Розанов В. В Ладность Пушкина

Поль Читальский
(из сериала Конспекты пушкинистики)

Часть нюмеро Un

1. Пушкин и Гоголь – 1891

Пушкин есть как бы символ жизни:
он - весь в движении, и от этого-то так разнообразно его творчество. Все, что живет, - влечет его, и подходя ко всему, - он любит его и воплощает.
Это он есть  истинный основатель натуральной школы, всегда верный природе человека, верный и судьбе его.
Ничего напряженного в нем нет, никакого болезненного воображения или неправильного чувства. Слова его никогда не остаются без отношения к действительности, они покрывают ее и чрез нее становятся образами, очертаниями. Отсюда - индивидуализм в его лицах, вовсе не сводимых к общим типам.
Пушкин научает нас чище и благороднее чувствовать, отгоняет в сторону всякий нагар душевный, но он не налагает на нас никакой удушливой формы. И, любя его поэзию, каждый остается самим собою.
 Все это и делает его поэзию идеалом нормального, здорового развития.
Благодаря образам Пушкина и благодаря новой литературе, которая вся силится восстановить его, поборая Гоголя, и в нашей жизни раньше или позже этот гений погаснет.
Гоголь есть родоначальник иронического настроения в нашем обществе и литературе; он создал ту форму, тот тип, впадая в который и забывая свое первоначальное и естественное направление.
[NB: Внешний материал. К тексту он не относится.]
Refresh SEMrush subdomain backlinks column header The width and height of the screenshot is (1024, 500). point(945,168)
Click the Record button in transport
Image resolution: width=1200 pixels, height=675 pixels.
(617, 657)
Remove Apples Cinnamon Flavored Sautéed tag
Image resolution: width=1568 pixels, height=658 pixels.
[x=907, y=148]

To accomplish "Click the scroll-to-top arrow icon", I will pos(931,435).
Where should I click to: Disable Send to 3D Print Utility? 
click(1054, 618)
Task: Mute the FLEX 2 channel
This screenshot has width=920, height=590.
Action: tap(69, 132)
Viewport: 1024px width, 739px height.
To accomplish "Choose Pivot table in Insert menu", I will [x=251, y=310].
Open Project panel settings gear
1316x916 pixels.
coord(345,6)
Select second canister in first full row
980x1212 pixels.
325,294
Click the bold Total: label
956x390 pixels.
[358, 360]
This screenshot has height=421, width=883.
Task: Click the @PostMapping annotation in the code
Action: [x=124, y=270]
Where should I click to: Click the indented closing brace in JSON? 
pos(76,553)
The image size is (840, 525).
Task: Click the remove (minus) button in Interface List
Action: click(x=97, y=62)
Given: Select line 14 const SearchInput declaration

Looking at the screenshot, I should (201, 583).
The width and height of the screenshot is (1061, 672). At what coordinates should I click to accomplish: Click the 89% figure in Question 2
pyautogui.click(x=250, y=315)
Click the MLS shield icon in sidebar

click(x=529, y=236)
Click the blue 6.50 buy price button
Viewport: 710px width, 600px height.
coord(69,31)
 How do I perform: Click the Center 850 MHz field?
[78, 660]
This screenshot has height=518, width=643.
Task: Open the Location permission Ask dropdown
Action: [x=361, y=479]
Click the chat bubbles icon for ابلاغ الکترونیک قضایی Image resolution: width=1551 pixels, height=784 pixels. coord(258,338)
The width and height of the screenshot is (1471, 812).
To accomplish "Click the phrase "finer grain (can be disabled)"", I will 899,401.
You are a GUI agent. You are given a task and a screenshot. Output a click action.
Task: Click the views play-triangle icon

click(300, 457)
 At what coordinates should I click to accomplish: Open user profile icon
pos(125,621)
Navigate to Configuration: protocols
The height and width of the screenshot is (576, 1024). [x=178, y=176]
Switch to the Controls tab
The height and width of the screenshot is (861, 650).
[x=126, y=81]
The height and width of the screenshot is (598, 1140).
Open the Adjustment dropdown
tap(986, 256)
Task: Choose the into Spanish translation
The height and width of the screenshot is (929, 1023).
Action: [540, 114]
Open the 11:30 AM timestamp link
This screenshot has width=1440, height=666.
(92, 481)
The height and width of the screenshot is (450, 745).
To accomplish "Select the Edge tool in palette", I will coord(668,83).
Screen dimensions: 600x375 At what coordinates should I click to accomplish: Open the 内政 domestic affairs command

Разнообразный, всесторонний Пушкин составляет антитезу к Гоголю, который движется только в двух направлениях: напряженной и беспредметной лирики, уходящей ввысь, и иронии, обращенной ко всему, что лежит внизу. Но сверх этой противоположности в форме, во внешних очертаниях, их творчество имеет противоположность и в самом существе своем.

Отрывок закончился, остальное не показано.